Biz ne yapabiliriz ? Diyenlere söylenecek de çok sözümüz var. Bu şehrin sorunlarını hiç dert edindiniz mi? Ben- biz ne yapabiliriz diye oturup yönetim kurulunuzla konuşup tartıştınız mı? Ciddi
mana da Yozgat için bizler ne yapabiliriz diye konuyu enine boyuna tartıştınız mı? Elini taşın altına koymayı ve fedakarlık yapmayı düşündünüz mü? Birleşirsek, yatırım ve üretim adına bu şehre ne gibi yatırımlar yapabiliriz ve kaç liraya mal olur diye bir etüt çalışması yaptırdınız mı? O kurumdan maaş almanın dışında kurum adına ne gibi bir fedakarlık yaptınız? Bu soruları çoğalttıkça çoğaltabiliriz. Amacım kimseyi yargılamak ve hesaba çekmek değildir. Hesap haddime de düşmez, ancak hiç mi sorumluluğumuz, hiç mi vebalimiz yok, bunu düşünmenizi istiyorum.
Neler yapılabilirin cevabını ben vereyim isterseniz. Bu  tür toplantıları şehir içinde, şehir dışında, yurt içinde ve yurt dışında devam ettirebiliriz. İş adamlarımızı, devlet adamlarımızı, zenginlerimizi, bürokratlarımızı bu konuda göreve davet edip şehrimize sahip çıkmalarını talep edebiliriz. Yozgatlı olmasa da Yozgat’a yatırım yapabilecek dostlarımızı şehrimize davet edip onlara her türlü imkan ve fırsatları verebileceğimizi, kolaylık sağlayacağımızı ilan edebiliriz. Devletin bu anlamda destek ve yatırımlarından,  AB projelerinden  istifade etmek üzere projeler hazırlayıp sunabiliriz.
Beni rahatsız eden bir konu var: “Yozgat var, Yozgatlı yok! “ lafını dilimize dolamışız, bizden adam olmaz diyor! Elimiz kolumuz bağlı oturuyoruz! Tek bir şeyimiz var şikayetçi olmak. Bir de devleti ve hükümeti topa tutmak: “Yozgat’a devletin yatırımı yok!” Diye türkü çağırmak! Devlet ne diyor : “Ben Yozgat’a milyarlarca  para ödeneği  ayırdım, yolladım ve harcadınız!” Diyor. Hatta bu parayı nereye, hangi kurumlara aktardığını da isbat edip dillendiriyor. Acaba biz mi değerlendiremiyoruz diye bir endişe içindeyim! Üreticiye, yatırım yapana, iş yeri açmak isteyene devlet her türlü desteği sunacağı garantisini veriyor. Tarımdan ziraate, hayvancılıktan, sebze üretimine kadar her türlü alanda devlet desteğinin yapılacağı yetkililerce defaaten ifade ediliyor. Yeterki dürüstçe çalışılsın ve üretim yapmaya başlanılsın.
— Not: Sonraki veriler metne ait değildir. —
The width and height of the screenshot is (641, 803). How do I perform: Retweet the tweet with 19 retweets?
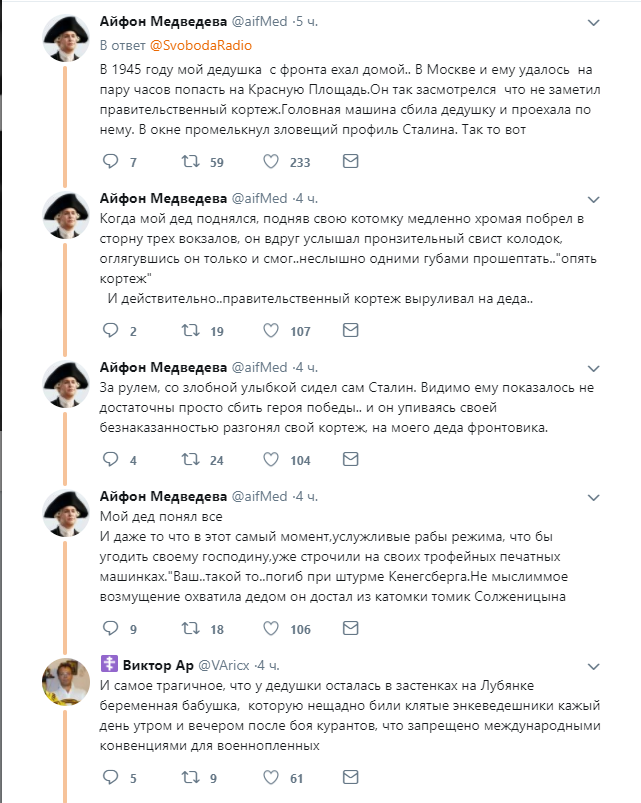191,330
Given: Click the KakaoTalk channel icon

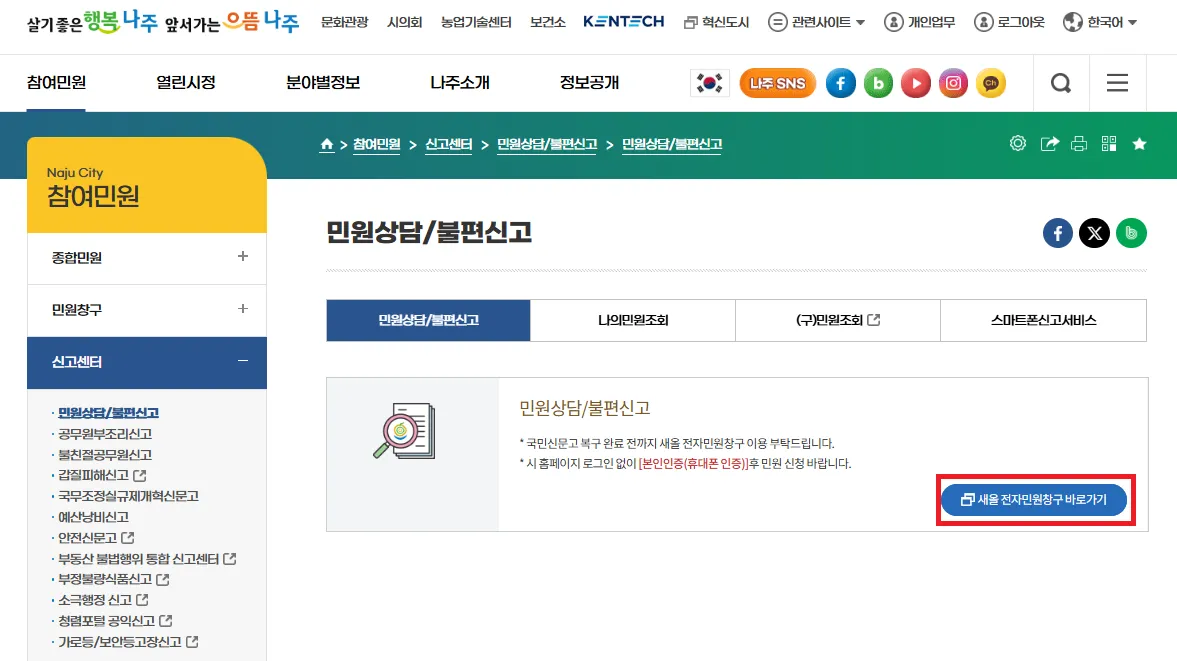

Yine sözü uzattık STK’lardan başlayıp yatırım ve yatırımcı konularına dalıp gittik. İşte bu alanlarda STK başkanlarını öncü olarak görmek istiyoruz. Siz öncü olmazsanız kim öncü olacak? Benim bildiğim bu kurumların başında kırk yıldır aynı isimler dolaşıyor? Alınan yol?... Ona ben cevap vermeyim: çünkü Zülf- ü Yare dokunuyoruz!. Üç günlük dünyada insanımıza, şehrimize, vatanımıza hizmet etmeyeceksek, edemeyeceksek ne güne işgal edelim o makamları, o mevkileri? Bu makamların sorumluluğunun vebalinin  olmadığını düşünüyorsanız! Yemin ederim ki yanılgı içerisindesiniz. Oturduğumuz mekanların vebalsiz  ve sorumsuz olduğunu düşünüyorsak; ya-nı-lı-yo-ruuu-z. Yaşadığımız bu şehre, bu şehrin insanlarına sorumluluğumuz  ve vebalimiz vardır.